— SUPPLIED INFORMATION —
+++++
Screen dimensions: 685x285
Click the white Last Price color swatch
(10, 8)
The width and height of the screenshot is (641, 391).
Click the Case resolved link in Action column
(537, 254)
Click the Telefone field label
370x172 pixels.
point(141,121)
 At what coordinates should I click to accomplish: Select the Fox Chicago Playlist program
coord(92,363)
+++++
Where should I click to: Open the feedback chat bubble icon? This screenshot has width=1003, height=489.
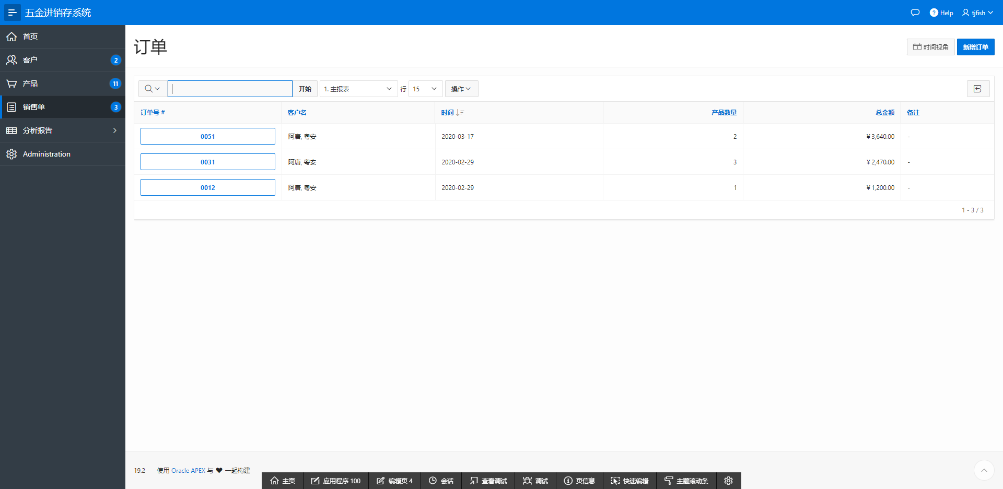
+++++
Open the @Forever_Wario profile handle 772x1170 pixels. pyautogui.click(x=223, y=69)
+++++
— WHAT TO PRODUCE —
Pick out every line in the items above that contains the string "screenshot", matching case exactly, and copy each one.

— RESPONSE TO THE TASK —
The width and height of the screenshot is (641, 391).
Where should I click to: Open the feedback chat bubble icon? This screenshot has width=1003, height=489.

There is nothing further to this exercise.